══ KUTIPAN PILIHAN ══

Sebetulnya, usaha ini didominasi oleh laki-laki. Perempuan biasanya hanya kebagian membersihkan ikan, tapi tidak mengolahnya.
Tak sekedar memulai usaha ikan kayu, aku tak mau ikan kayuku seperti ikan kayu kebanyakan. Aku mulai memikirkan ikan kayu yang berbeda dari ikan kayu lain yang ada. Dulu, ikan kayu berupa batangan, jadi dijual per kilo. Aku memutuskan mengambil peluang dengan membuat ikan kayu yang disuwir dan dijual dalam kemasan sehingga mudah dijadikan oleh-oleh.
Tentu saja, modal Rp500 ribu jauh dari cukup. Untuk membeli beberapa keranjang ikan segar saja tidak cukup. Aku pun bersyukur saat itu mendapat bantuan sejumlah peralatan lain seperti kompor dan wajan. Tak lama berselang, aku kembali mendapatkan bantuan sebuah freezer untuk menyimpan ikan.
Bersama KSM Tuna, aku merintis usaha kayu ini dengan semangat dan keyakinan. Sayangnya, perlahan banyak anggota KSM Tuna yang tidak mau meneruskan usaha ini dan memilih mengundurkan diri. Aku sendiri memilih tetap bertahan. Aku tetap punya keyakinan bahwa bisnis ini akan berbuah manis. Jadi, aku mantap memilih meneruskan usaha ini, apapun keadaannya.
Karena hanya tinggal aku yang menekuni usaha ini, aku pun membuat merek dengan nama ikan kayu cap “Kapal Tsunami.” Ya, nama itu terinspirasi dari kapal yang telah menyelamatkan keluargaku. Kapal besar tersebut belakangan menjadi saksi bisu bencana tsunami dan bahkan menjadi tujuan lokasi wisata. Ia masih tegak berada di atas atap rumah penduduk di Lampulo.
Tragedi tsunami ternyata juga berbuah rezeki bagiku. Kapal yang menjadi lokasi wisata baru itu juga membuka lapangan pekerjaan bagi masyarakat desa Lampulo, termasuk aku. Aku yang kesulitan memasarkan produk pun jadi lebih mudah dan terbantu karena banyak turis yang datang untuk membeli oleh-oleh di lokasi wisata ini.

═══
══ BAHAN LATIHAN ══

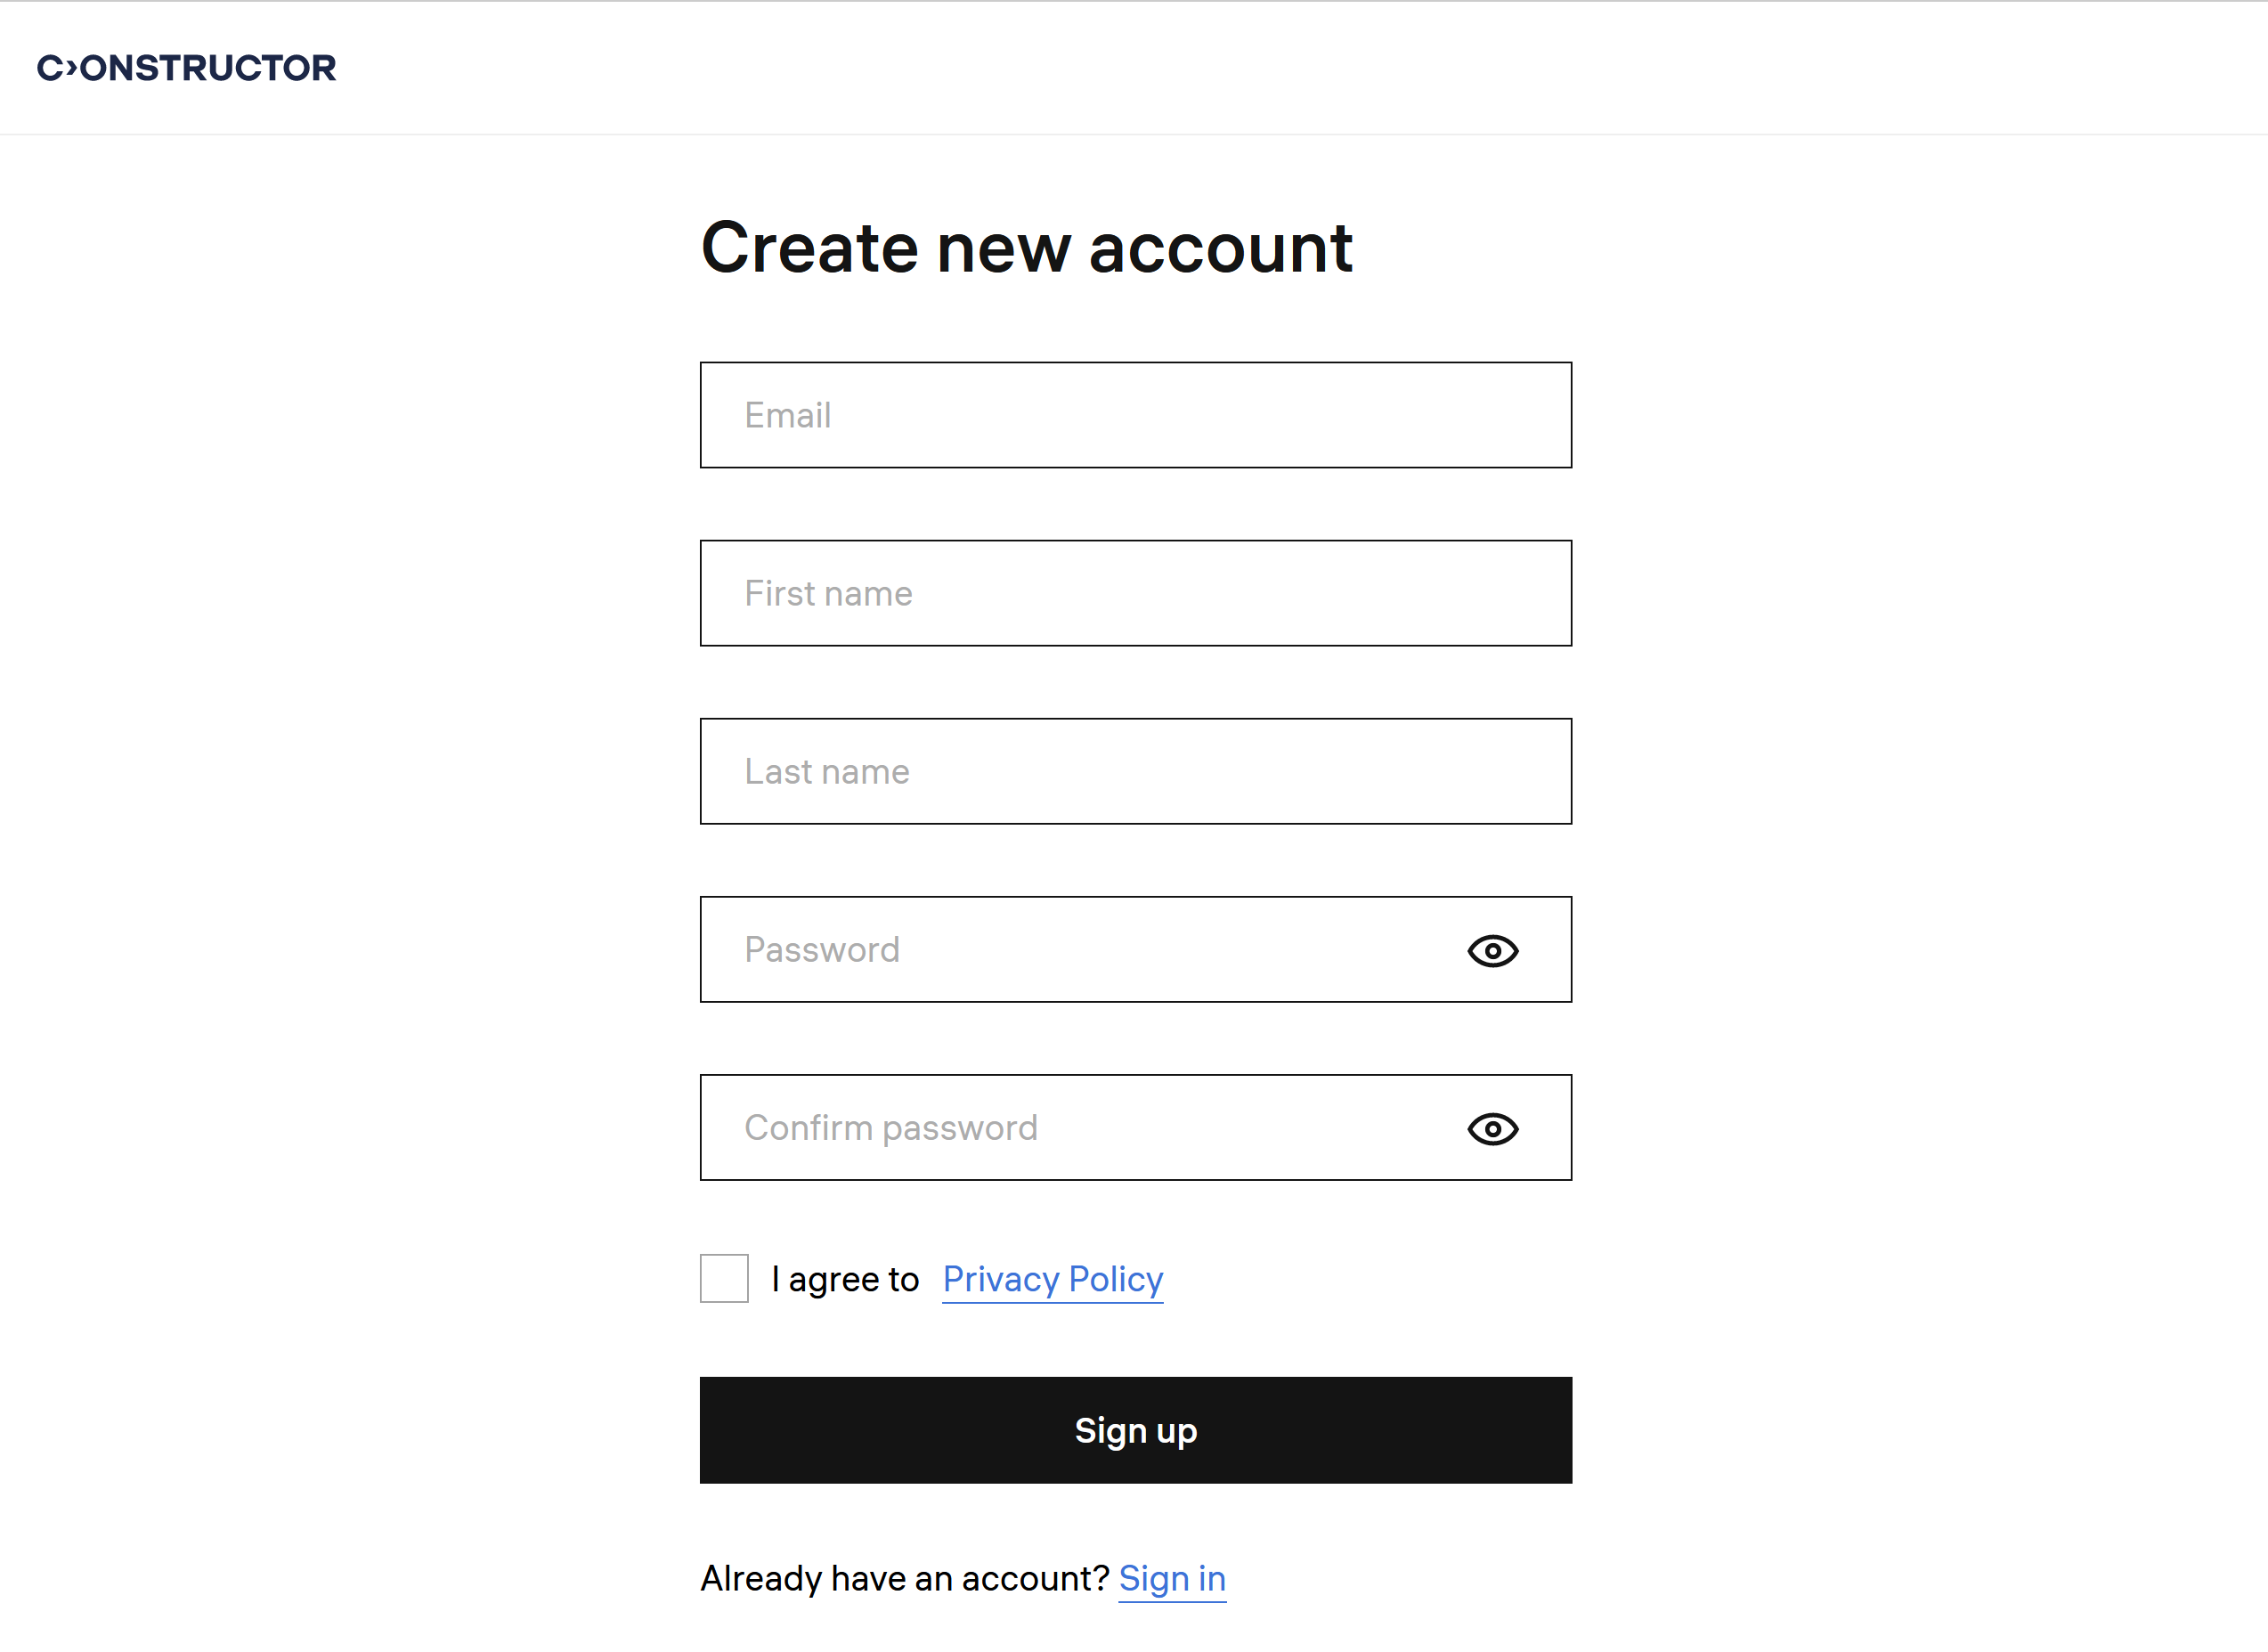This screenshot has height=1652, width=2268.
Task: Toggle visibility of the Confirm password field
Action: tap(1492, 1129)
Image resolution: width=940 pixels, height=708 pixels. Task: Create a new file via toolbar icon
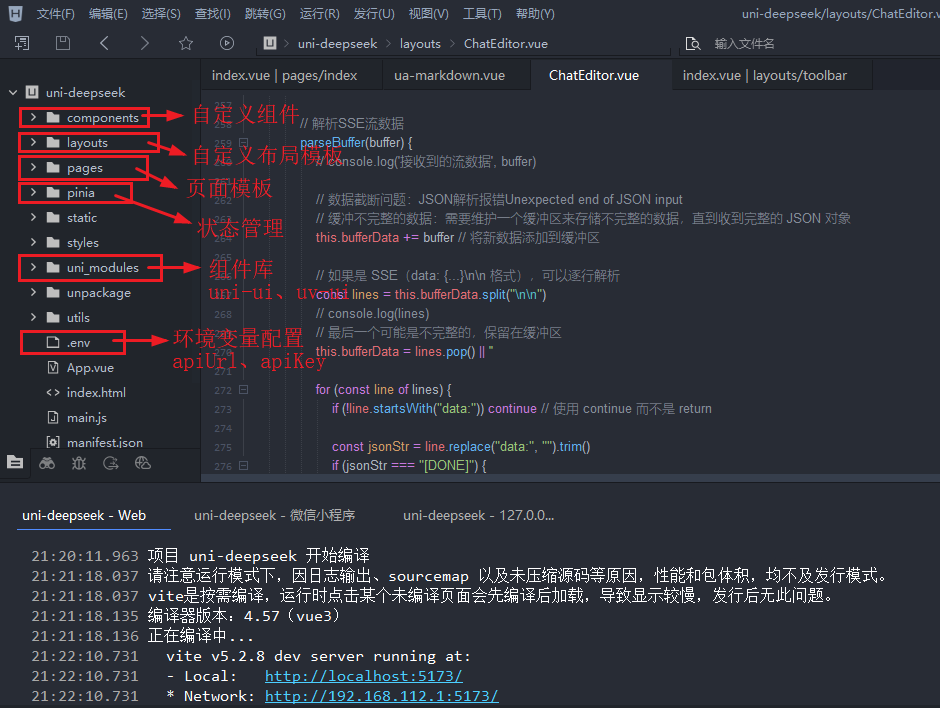tap(22, 43)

═══

#### PERSYARATAN TUGAS A
Tulis ulang semua baris data latihan dengan mengubah nama "Image resolution" menjadi "Screen resolution" tanpa mengubah bagian lain. Jangan sertakan gambar dalam jawaban.
#### PERSYARATAN TUGAS B
Lanjutkan kutipan tentang usaha ikan kayu mulai dari sesudah kalimat terakhirnya.
Kutipan tentang usaha ikan kayu tidak berkaitan dengan baris-baris data latihan.

#### HASIL TUGAS A
This screenshot has height=1652, width=2268.
Task: Toggle visibility of the Confirm password field
Action: tap(1492, 1129)
Screen resolution: width=940 pixels, height=708 pixels. Task: Create a new file via toolbar icon
tap(22, 43)

#### HASIL TUGAS B
Penuh Tantangan
Banyak tantangan yang kuhadapi selama menjalankan usaha ini. Usaha ini benar-benar kumulai dari nol, mulai produksi hingga pemasaran semuanya dari nol. Dengan modal yang minim, yang bisa kulakukan saat itu adalah mencari nelayan yang mau bekerjasama menyediakan ikan tapi pembayarannya bisa dilunasi setelah semua produksi terjual. Alhamdulillah, aku akhirnya dipertemukan dengan orang-orang baik yang percaya dan mau kuajak bekerjasama.
Sebelum mendapatkan penyuplai ikan sekarang yang bisa diajak bekerjasama, aku pernah juga mengalami pengalaman tak mengenakkan dengan nelayan penyuplai. Sepertinya, ia hanya menginginkan keuntungan tanpa memperhatikan kualitas ikan yang kucari untuk diproduksi. Rasanya kesal banget. Aku tak bisa lagi mempercayainya. Pernah suatu ketika kukembalikan semua ikan-ikan yang diberikan kepadaku. Kuputuskan untuk tidak lagi bekerjasama dengannya.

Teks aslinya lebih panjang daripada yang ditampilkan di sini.